Gout is triggered by the crystallization of uric acid inside the joints, causing swelling and severe pain. Unfortunately the condition has become more common in the USA, NZ and Australia in the past few decades, in part because of high blood pressure and obesity.
Down Under, men between the ages of 40 and 50 are most likely to get the condition, as well as older people taking diuretics.
So how does the supermarket fit into the gout equation? Certain foods can help, especially fresh produce, fruit and vegetable-rich diets, which help reduce purines in the body.
Other foods to choose include low-fat dairy foods, complex carbohydrates, and especially citrus fruits.
It is important to drink a lot of water and other non-sugary sweetened beverages.
Unfortunately, the list of foods to avoid is much longer. Here’s a few tips.
Seafood and meat
During a flare up, these should be avoided as they are rich in purines, which are ultimately broken down into uric acid.
Tuna, herring and anchovies should be avoided most of the time.
You can imbibe occasionally, but beer drinking should not be a regular habit as it increases uric acid and makes it very hard for the body to eliminate it.
Wine is a better choice, in moderation.
Higher in purines than other types of food, wild game should be kept to a minimum.
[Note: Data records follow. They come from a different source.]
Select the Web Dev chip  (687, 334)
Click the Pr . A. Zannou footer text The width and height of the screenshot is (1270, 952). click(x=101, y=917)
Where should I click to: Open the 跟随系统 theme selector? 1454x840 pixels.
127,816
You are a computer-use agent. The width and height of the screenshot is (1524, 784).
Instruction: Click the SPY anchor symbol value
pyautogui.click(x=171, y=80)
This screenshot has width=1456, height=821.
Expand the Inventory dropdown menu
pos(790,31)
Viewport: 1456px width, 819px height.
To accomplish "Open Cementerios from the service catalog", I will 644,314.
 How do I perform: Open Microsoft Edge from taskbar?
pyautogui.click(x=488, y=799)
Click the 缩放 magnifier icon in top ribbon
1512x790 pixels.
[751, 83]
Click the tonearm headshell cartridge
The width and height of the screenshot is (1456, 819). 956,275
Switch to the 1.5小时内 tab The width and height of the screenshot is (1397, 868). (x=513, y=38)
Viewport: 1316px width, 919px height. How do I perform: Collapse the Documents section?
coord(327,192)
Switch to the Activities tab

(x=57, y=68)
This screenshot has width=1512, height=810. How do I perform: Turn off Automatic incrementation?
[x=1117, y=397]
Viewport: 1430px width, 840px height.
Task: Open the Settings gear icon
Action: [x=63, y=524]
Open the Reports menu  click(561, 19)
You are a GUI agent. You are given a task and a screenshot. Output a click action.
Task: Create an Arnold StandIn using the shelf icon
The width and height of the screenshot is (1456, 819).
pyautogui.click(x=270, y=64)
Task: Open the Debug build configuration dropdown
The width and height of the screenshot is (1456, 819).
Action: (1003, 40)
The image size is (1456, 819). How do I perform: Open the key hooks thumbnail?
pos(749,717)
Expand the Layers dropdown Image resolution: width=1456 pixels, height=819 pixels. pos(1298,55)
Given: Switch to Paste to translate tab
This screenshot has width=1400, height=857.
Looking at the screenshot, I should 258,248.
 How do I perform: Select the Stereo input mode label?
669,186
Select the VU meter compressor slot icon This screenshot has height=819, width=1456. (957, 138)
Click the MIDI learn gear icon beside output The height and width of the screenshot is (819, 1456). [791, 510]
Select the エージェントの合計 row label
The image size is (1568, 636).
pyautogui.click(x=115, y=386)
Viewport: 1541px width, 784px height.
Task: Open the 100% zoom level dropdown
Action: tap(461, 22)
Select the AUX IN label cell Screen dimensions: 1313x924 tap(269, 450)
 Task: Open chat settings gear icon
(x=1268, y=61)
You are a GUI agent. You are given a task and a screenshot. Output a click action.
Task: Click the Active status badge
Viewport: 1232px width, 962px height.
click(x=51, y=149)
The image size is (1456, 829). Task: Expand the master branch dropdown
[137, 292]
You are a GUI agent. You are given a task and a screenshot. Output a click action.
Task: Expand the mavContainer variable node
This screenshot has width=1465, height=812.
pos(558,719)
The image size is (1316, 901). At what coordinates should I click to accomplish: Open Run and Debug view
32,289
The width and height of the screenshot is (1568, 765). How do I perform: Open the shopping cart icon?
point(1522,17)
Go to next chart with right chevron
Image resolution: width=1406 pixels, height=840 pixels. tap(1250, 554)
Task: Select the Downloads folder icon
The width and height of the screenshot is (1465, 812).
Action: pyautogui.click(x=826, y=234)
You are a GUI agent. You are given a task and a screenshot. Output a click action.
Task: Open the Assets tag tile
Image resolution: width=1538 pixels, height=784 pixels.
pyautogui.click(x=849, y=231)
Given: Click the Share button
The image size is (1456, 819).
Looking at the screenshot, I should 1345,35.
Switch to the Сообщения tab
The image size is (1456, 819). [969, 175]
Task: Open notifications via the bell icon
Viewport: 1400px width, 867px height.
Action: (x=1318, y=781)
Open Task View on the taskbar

Chicken and duck are safer choices.
Sweeteners not only trigger the body to produce uric acid, you’ll also pack on the pounds! Stick to water!
High purine vegetables
Keep to a minimum vegetables like asparagus, cauliflower, spinach, and mushrooms as they are higher in purines than others.
Along with diet, there are several modifiable risk factors, things that we can change, to help the condition this includes: obesity, high blood pressure, and alcohol intake.
Daily exercise, limiting intake of red meat and sugary beverages can also help.